(Source information)
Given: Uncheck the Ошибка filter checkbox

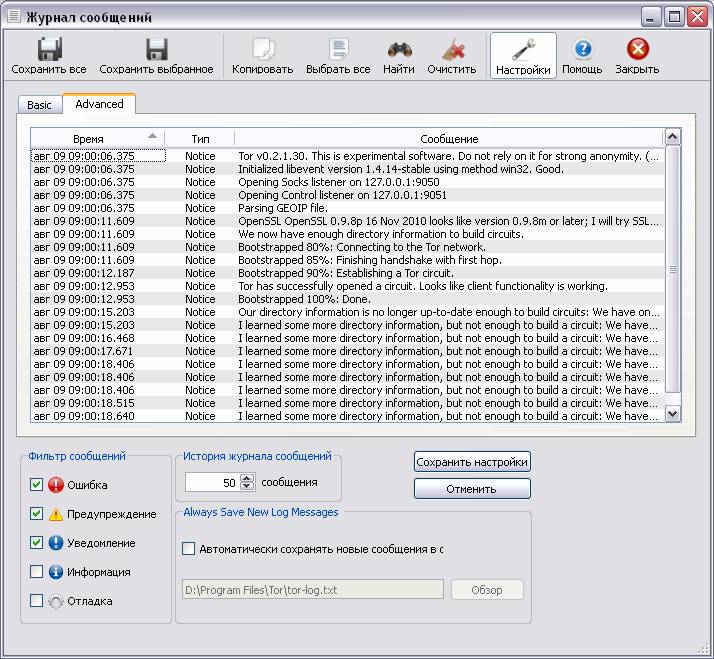Looking at the screenshot, I should coord(37,485).
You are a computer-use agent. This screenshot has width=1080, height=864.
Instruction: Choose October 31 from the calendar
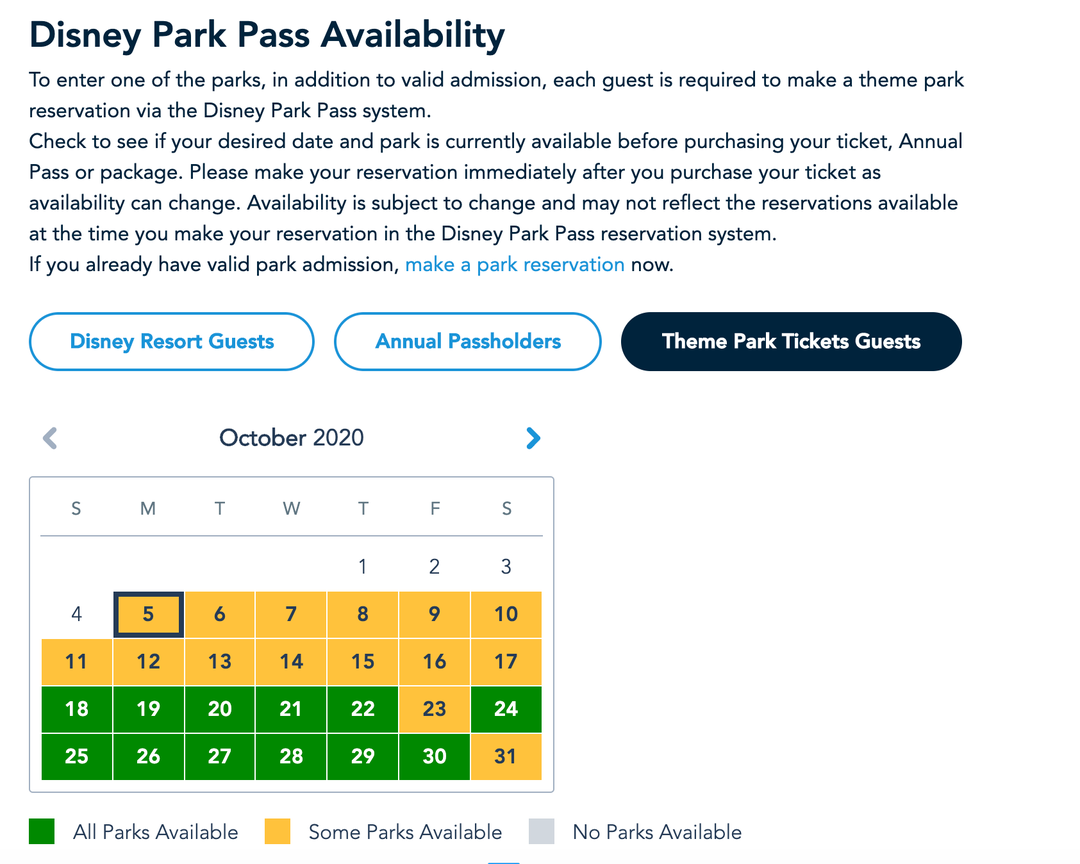(x=506, y=756)
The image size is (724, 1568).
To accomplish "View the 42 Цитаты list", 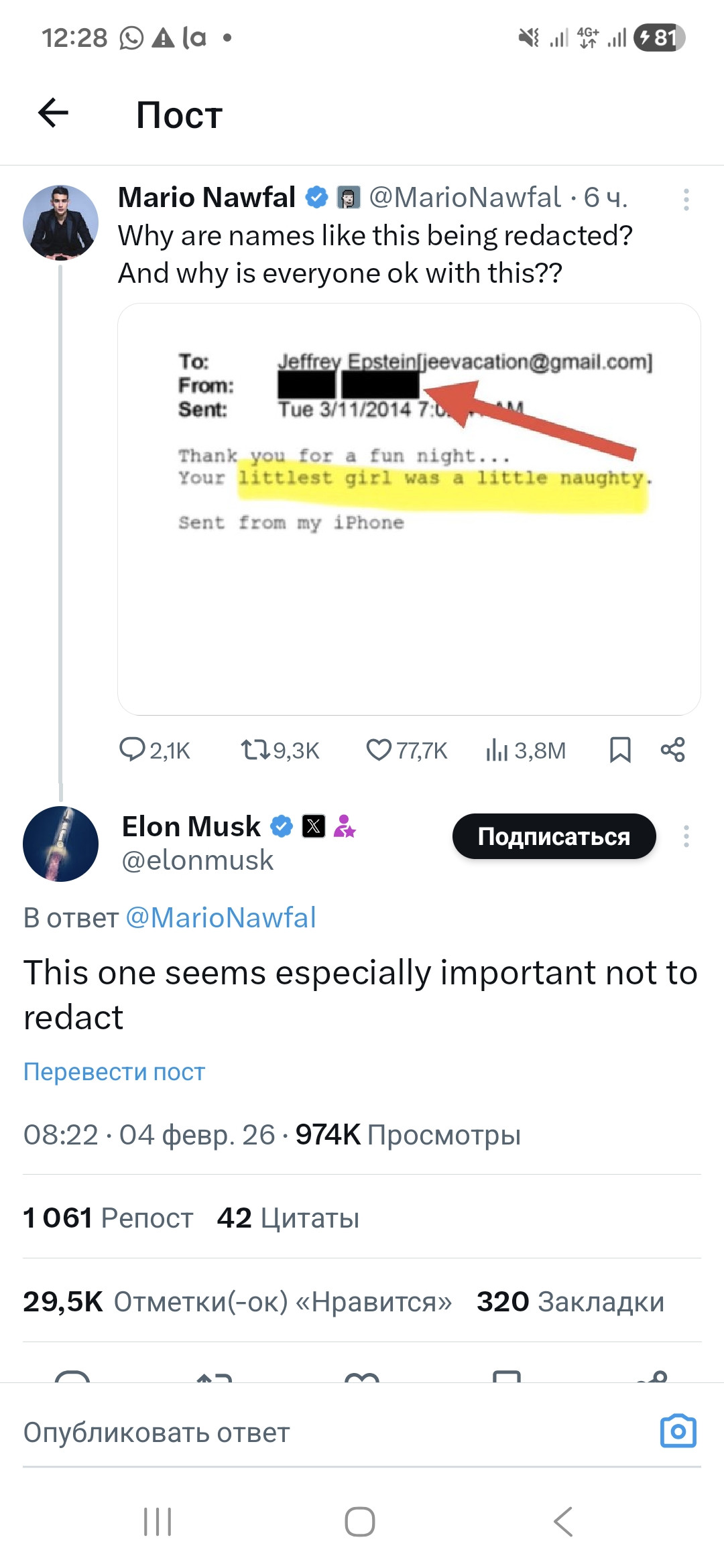I will (288, 1218).
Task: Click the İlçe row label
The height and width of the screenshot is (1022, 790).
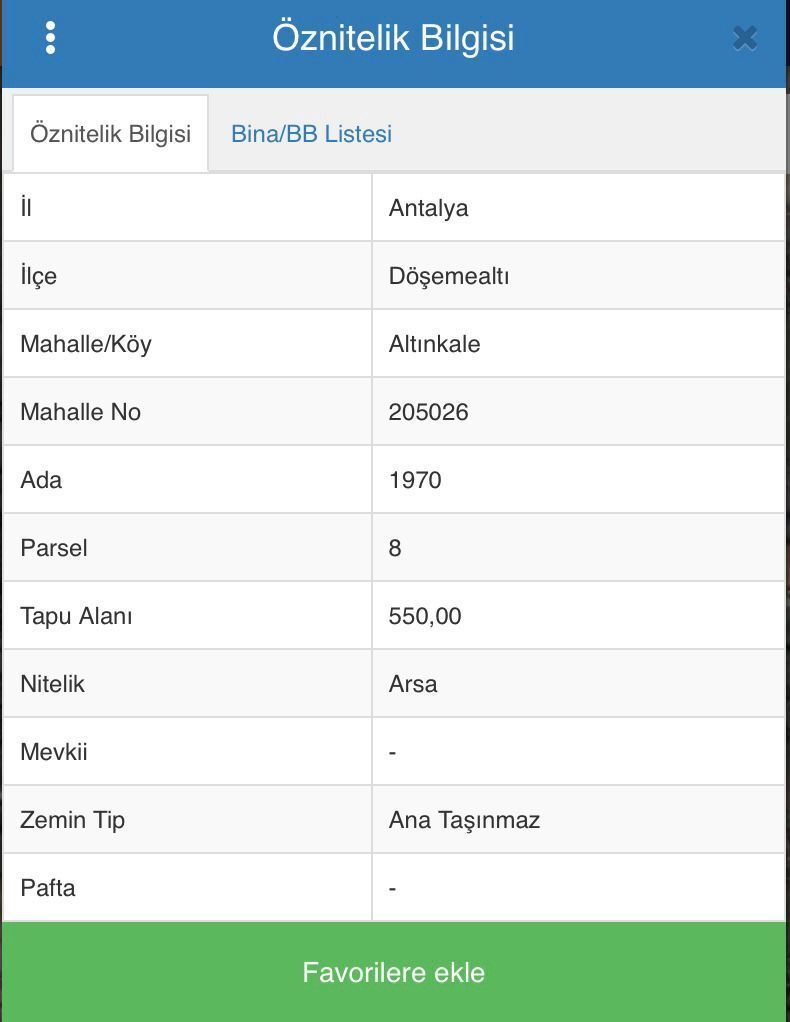Action: click(x=38, y=276)
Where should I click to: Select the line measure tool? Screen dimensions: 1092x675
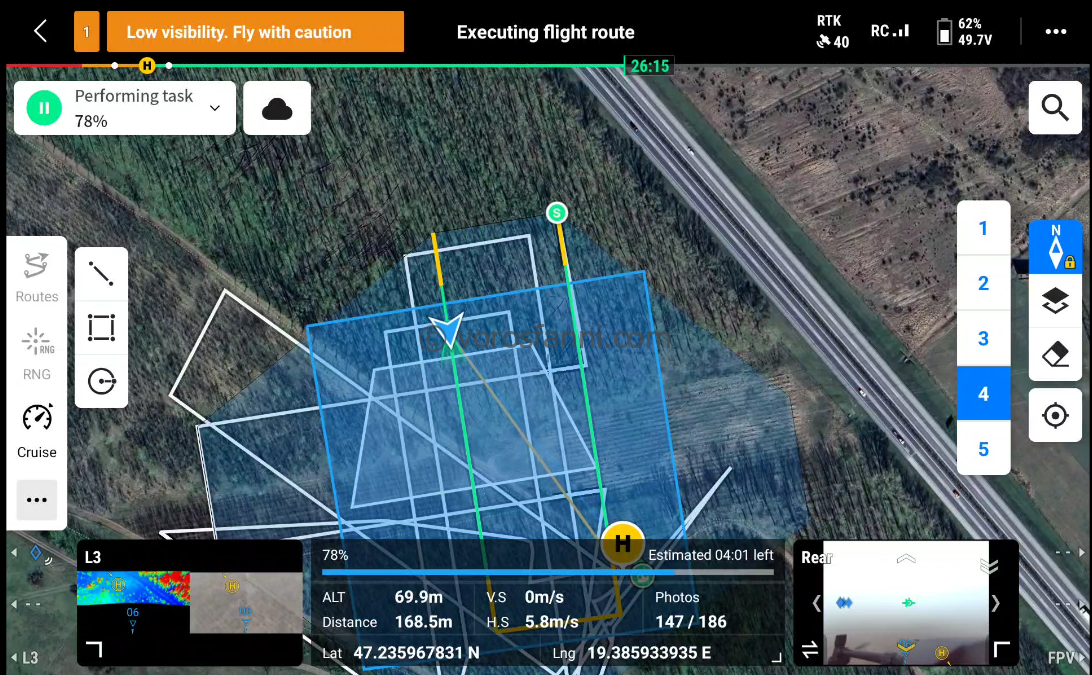101,274
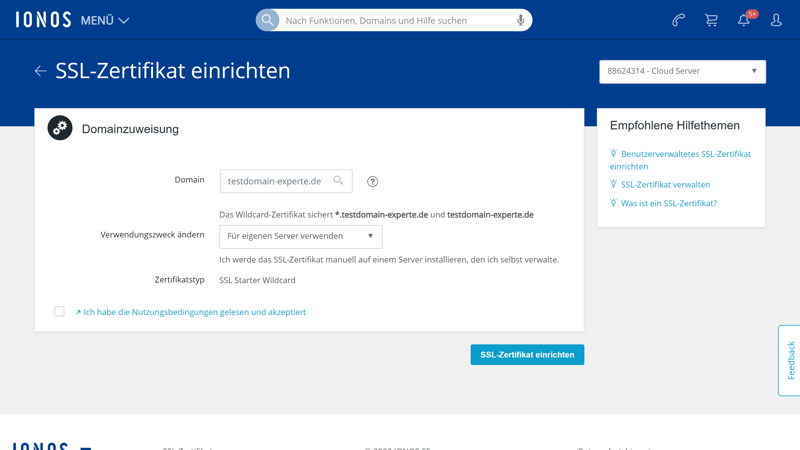Click the IONOS logo in the header

pyautogui.click(x=43, y=20)
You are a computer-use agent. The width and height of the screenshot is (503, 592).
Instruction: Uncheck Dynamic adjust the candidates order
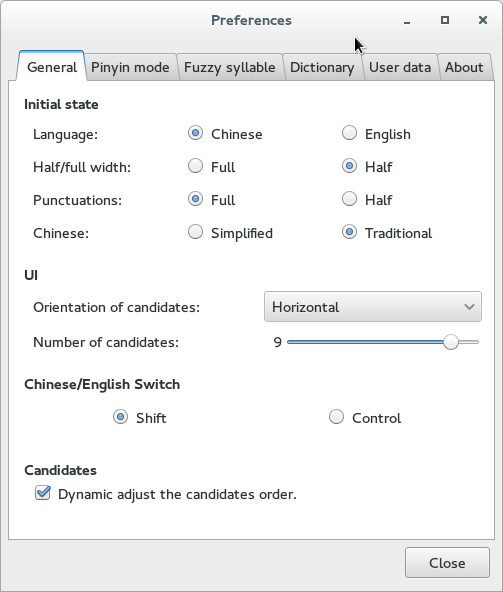tap(43, 493)
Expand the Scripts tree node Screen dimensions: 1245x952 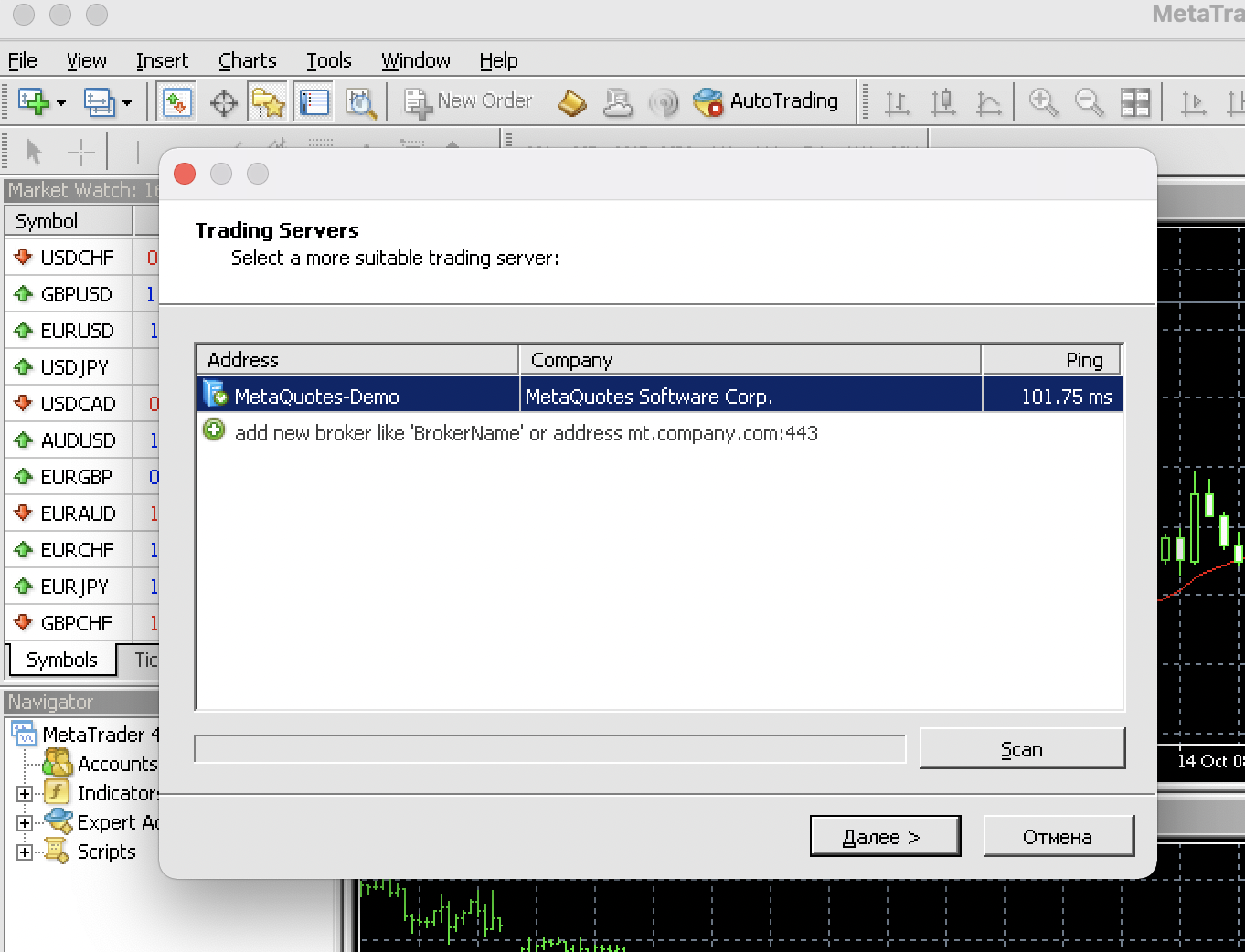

(Description of the task)
All lines in the records above with "agent" need to be found and copied.

(Result)
You are a computer-use agent. This screenshot has width=1080, height=864.
You are a computer-use agent. The width and height of the screenshot is (503, 592).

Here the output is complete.